Pongo a calentar agua para el café mientras miro Gravity Falls. En la heladera hay media torta. Sobró de mi cumpleaños. No la quiero. Me la como igual, como a todo lo que no quiero pero hay que comer igual.

El agua hierve. Preparo el quinto café horrible de la tarde. Busco monedas. Encuentro medio blister de clona. Y dos pastillas para la hipertensión. "No será mucho?" me dice. "Meh. Complejo de Highlander" le digo. Igual, las dejo donde estaban.

Quiero tocar la guitarra pero tengo las uñas largas. El alicate desapareció otra vez. Pongo el partido de Chacarita. 1 a 0. 43 del segundo tiempo. Patadón. Roja para el que pegó. El que ligó no puede caminar y sale de la cancha. Quedan 10 contra 10. Se desperdician mano a mano en ambas areas. Minuto 47. Se corta la luz en la cancha. Tarda 10 minutos en volver. "Vámonos a la mierda" dice el referí.

Tengo sed. Pienso en café. Me asquea la idea. "Whisky?" me pregunta. Digo que no. Aplaude. Saco el jugo Baggio de la heladera. Me bajo el litro entero. Se indigna.

Salgo al patio a quemar una caja de ravioles vacía. Un vecino pone Michael Jackson mientras prepara la parrilla para hacer asado. El fuego baila en mi mano al son de Billie Jean.

Vuelvo al rancho. Como una milanesa del mediodía. Y un puñado de cereal de chocolate. Veo la cama en el rincón. Me tiro. Sueño que me cagan a pedos por no poder cerrar una puerta.

Despierto a las 3 de la mañana. Mensaje de un amigo que me debe plata. Cuatro cifras. "Le infle el bombo a la flaca". La plata no la veo nunca más.

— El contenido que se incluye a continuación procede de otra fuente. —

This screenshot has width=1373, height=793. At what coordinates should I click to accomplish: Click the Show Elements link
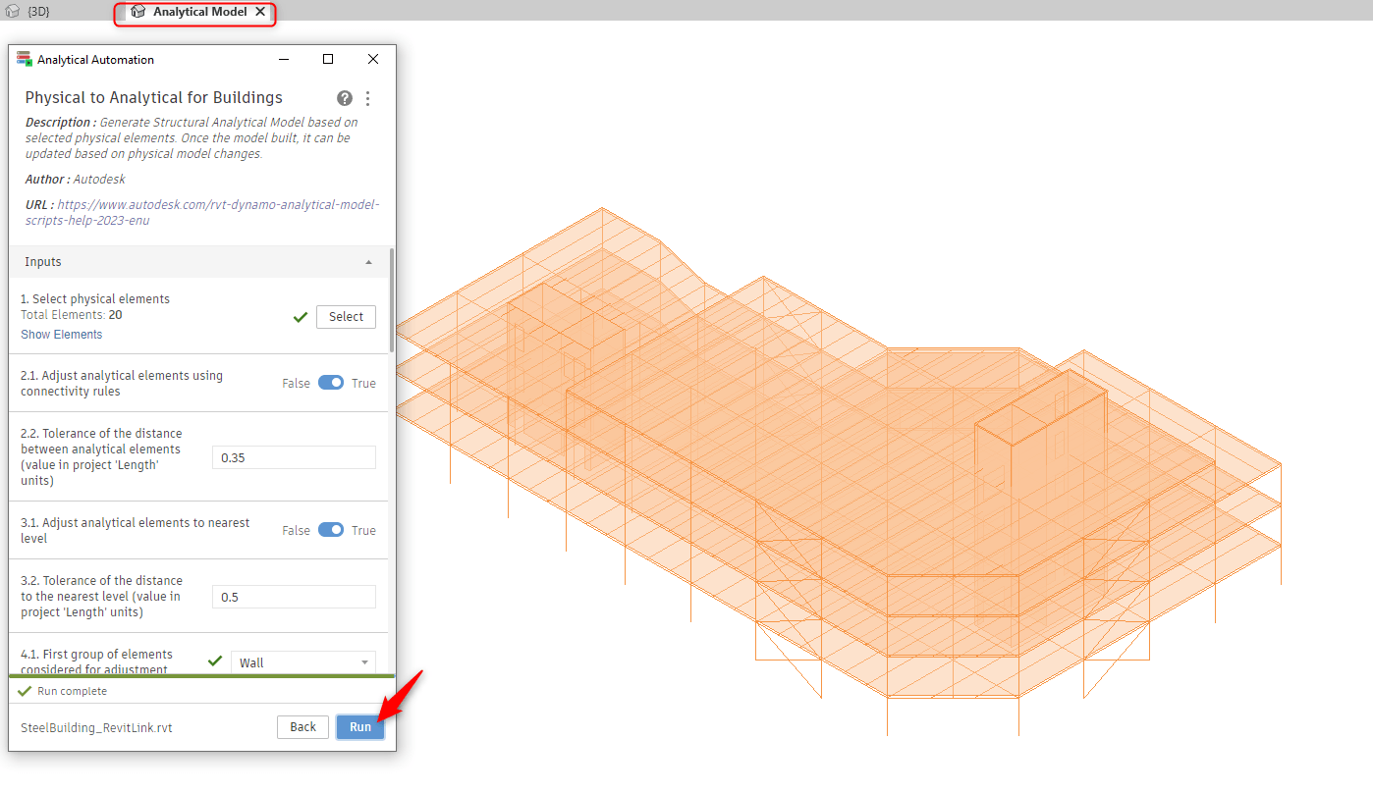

Batería al 1%. Enchufo el cargador. Me revuelco un rato mas en la frazada.

Leo el blog de alguien que no conozco. Dice que morir es volver al lugar de donde venimos. Pienso escribir la vez que soñé con aliens y Green Day birreando en casa. Otro dia capaz lo escriba. O capaz que no. Qué más da.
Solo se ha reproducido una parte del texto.